We introduce generative models for accelerating simulations of high-dimensional systems through learning and evolving their effective dynamics. In the proposed Generative Learning of Effective Dynamics (G-LED), instances of high dimensional data are down sampled to a lower dimensional manifold that is evolved through an auto-regressive attention mechanism. In turn, Bayesian diffusion models, that map this low-dimensional manifold onto its corresponding high-dimensional space, operate on batches of physics correlated, time sequences of data and capture the statistics of the system dynamics. We demonstrate the capabilities and drawbacks of G-LED in simulations of several benchmark systems, including the Kuramoto-Sivashinsky (KS) equation, two-dimensional high Reynolds number flow over a backward-facing step, and simulations of three-dimensional turbulent channel flow.

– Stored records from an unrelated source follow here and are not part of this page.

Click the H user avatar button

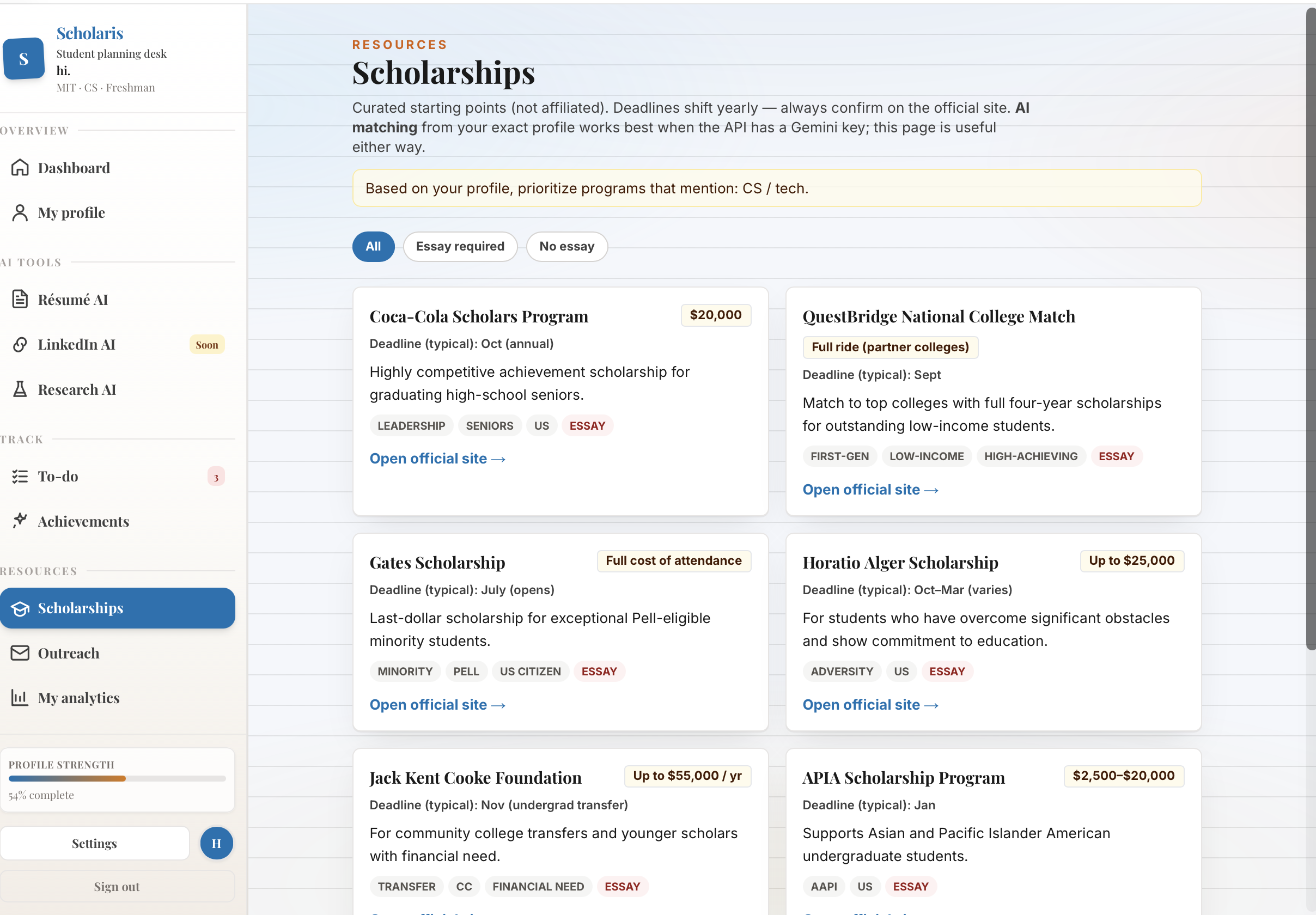[x=216, y=843]
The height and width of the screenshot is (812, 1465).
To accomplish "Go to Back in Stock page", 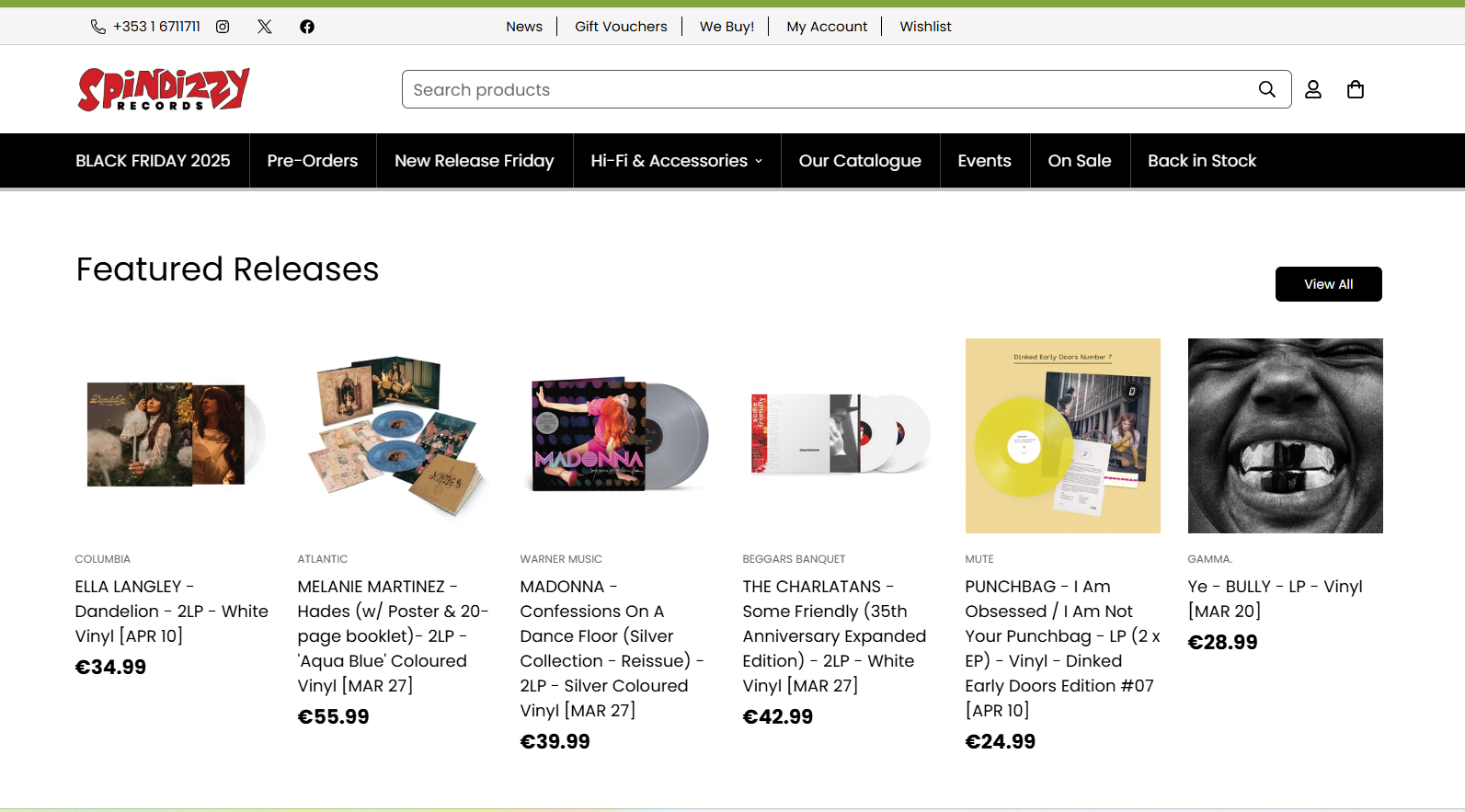I will click(x=1202, y=161).
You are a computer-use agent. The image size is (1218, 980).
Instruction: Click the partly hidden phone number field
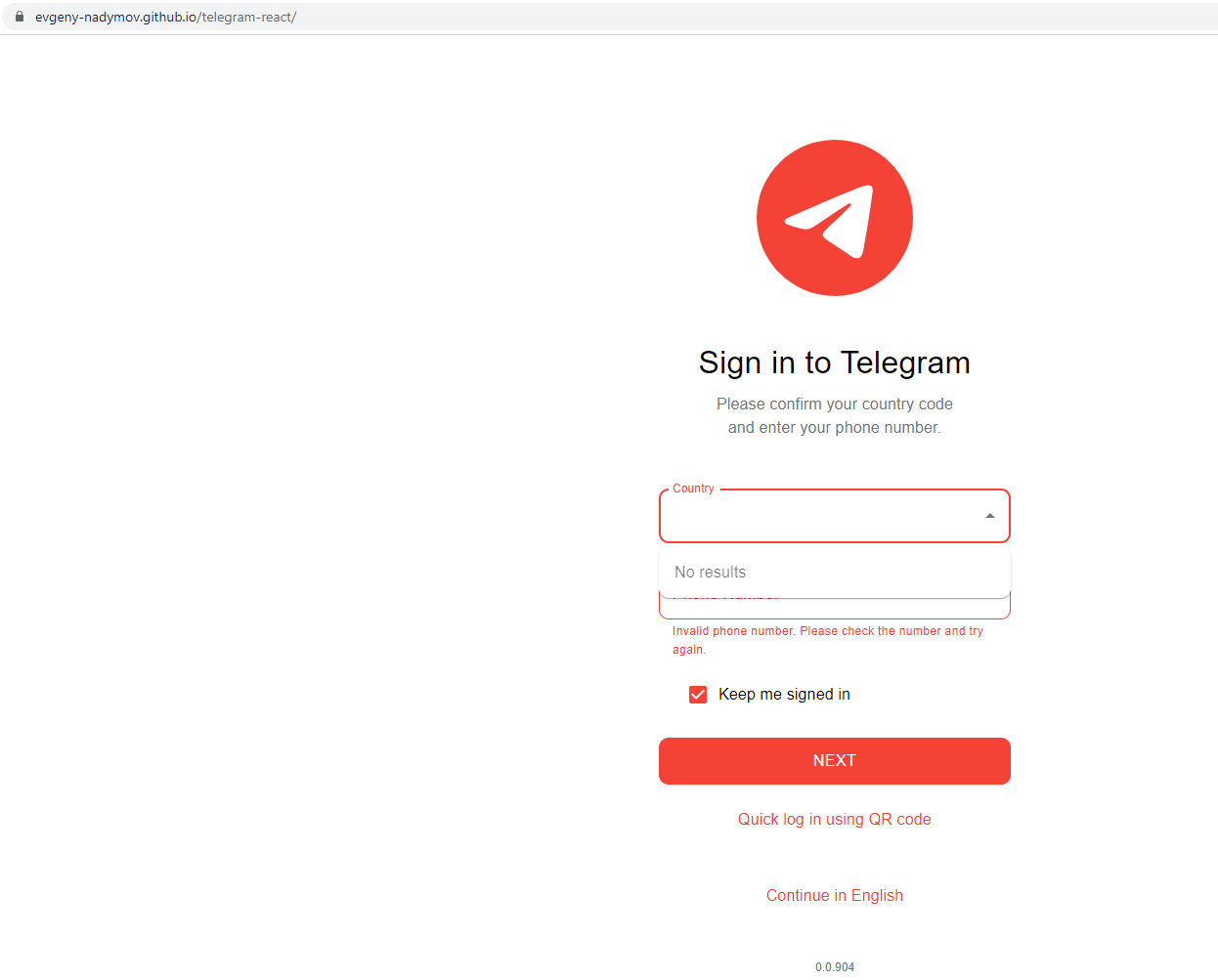click(834, 608)
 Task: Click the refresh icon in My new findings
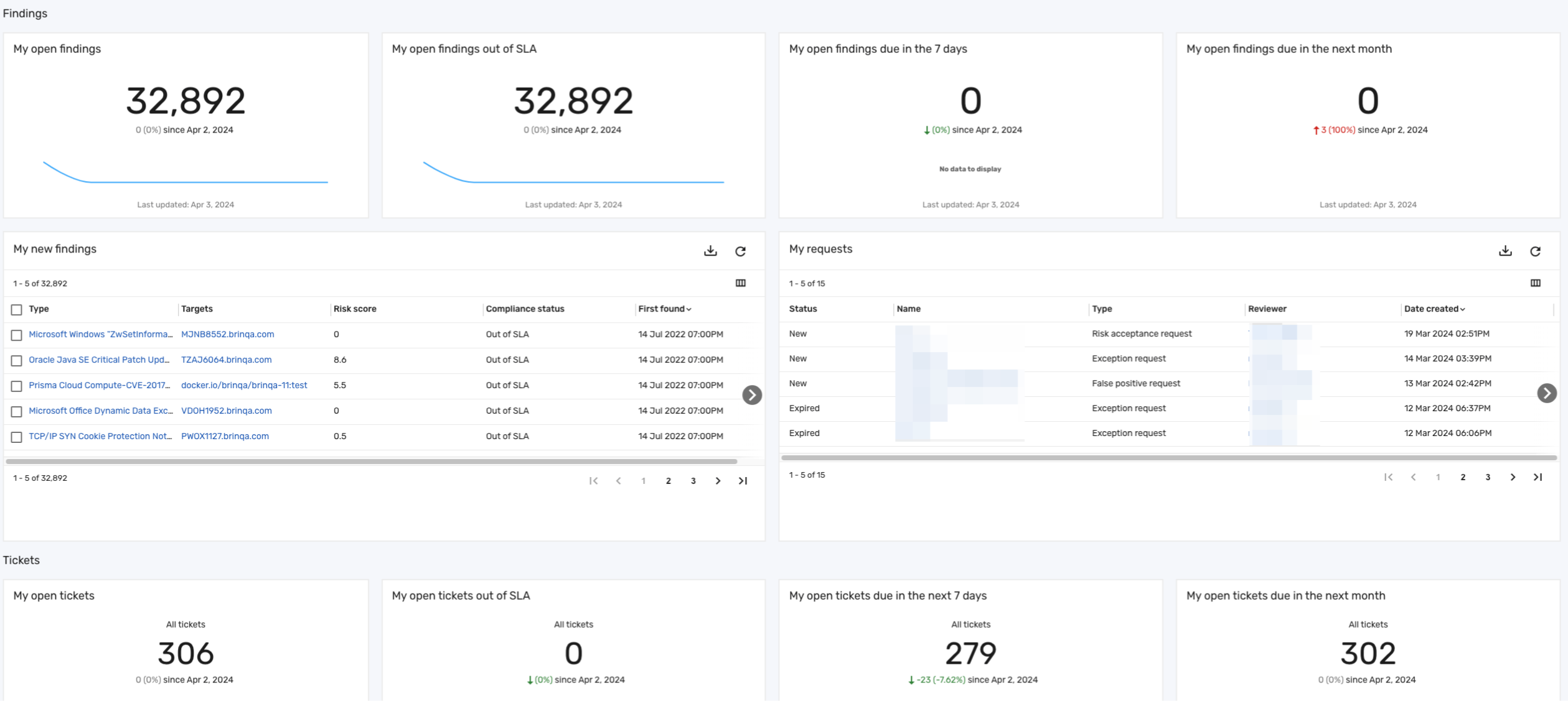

The results demonstrate that generative learning offers new frontiers for the accurate forecasting of the statistical properties of high-dimensional systems at a reduced computational cost.

Suggested Citation

  • Han Gao & Sebastian Kaltenbach & Petros Koumoutsakos, 2024. "Generative learning for forecasting the dynamics of high-dimensional complex systems," Nature Communications, Nature, vol. 15(1), pages 1-11, December.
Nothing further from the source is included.